#### [ЦИТИРУЕМЫЙ ОТРЫВОК]
○ ○ ○

По случаю завершения войны личный состав роты был амнистирован.
– Пили на фронте много? Полагались ли штрафникам 100 грамм «наркомовских»?
– Как и всему личному составу фронтовых частей. Зимой, а также в наступлении, вне зависимости от времени года. Я на фронте пил мало. Бутылку водки делили спичечным коробком, поставленным торцом. Пять коробков – бутылка поделена. Самогонку бойцы часто доставали. Бывало, и древесный спирт по незнанию выпьют и погибают в страшных муках. Очень много народу погибло на войне по «пьяному делу».
Немцы досконально знали нашу психологию и нередко, покидая оборонительные рубежи в каком-нибудь населенном пункте, оставляли нетронутую цистерну спирта на железнодорожных путях. А через пару часов отбивали этот пункт снова. У нас уже воевать было некому. Все были «в стельку»… Примеры… Любого фронтовика спросите. Чего стоит только первое взятие Шяуляя. Но дикий случай произошел на станции Попельня. Взяли станцию, а там цистерна спирта. Начали отмечать успех. Через несколько часов на станцию прибыл эшелон немецких танков. Спокойно(!!!)разгрузились и выбили нас оттуда. Наши танки Т-34 стояли без экипажей. Танкисты изрядно приняли «на грудь». Видел я однажды, как генерал застрелил командира батареи за то, что тот осмелился возразить, получив гибельный приказ. Но был ли генерал пьян?

○ ○ ○

#### [РАЗДЕЛ ДАННЫХ]
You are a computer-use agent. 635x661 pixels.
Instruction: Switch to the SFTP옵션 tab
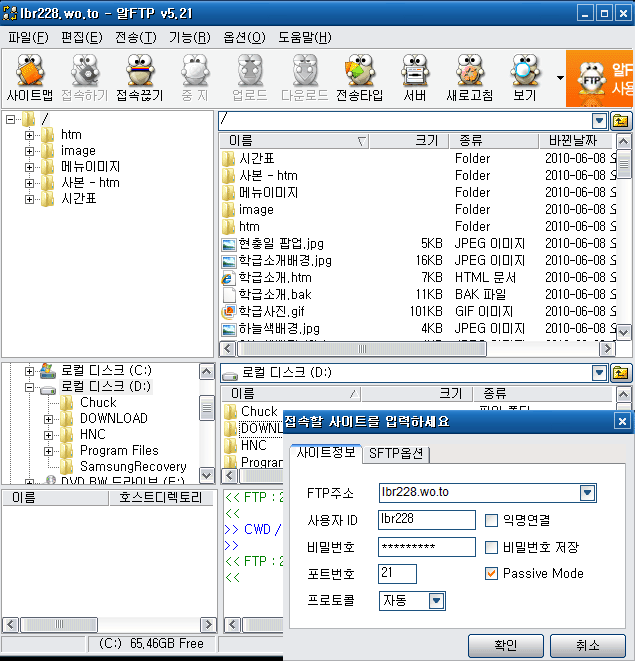tap(398, 454)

○ ○ ○

#### [ЧТО ТРЕБУЕТСЯ]
a: Объясните в одном–трех предложениях, почему, согласно отрывку о фронтовой жизни, на станции Попельня танки Т-34 стояли без экипажей.
b: Перепишите дословно часть отрывка о фронтовой жизни, начиная со слов «Немцы досконально знали» и продолжая до слов «ли генерал пьян?».

#### [РЕЗУЛЬТАТЫ УПРАЖНЕНИЯ]
a: Взяв станцию, бойцы нашли там цистерну спирта и начали отмечать успех. Танкисты изрядно выпили, поэтому машины остались без экипажей, когда через несколько часов прибыл эшелон немецких танков.

b:
Немцы досконально знали нашу психологию и нередко, покидая оборонительные рубежи в каком-нибудь населенном пункте, оставляли нетронутую цистерну спирта на железнодорожных путях. А через пару часов отбивали этот пункт снова. У нас уже воевать было некому. Все были «в стельку»… Примеры… Любого фронтовика спросите. Чего стоит только первое взятие Шяуляя. Но дикий случай произошел на станции Попельня. Взяли станцию, а там цистерна спирта. Начали отмечать успех. Через несколько часов на станцию прибыл эшелон немецких танков. Спокойно(!!!)разгрузились и выбили нас оттуда. Наши танки Т-34 стояли без экипажей. Танкисты изрядно приняли «на грудь». Видел я однажды, как генерал застрелил командира батареи за то, что тот осмелился возразить, получив гибельный приказ. Но был ли генерал пьян?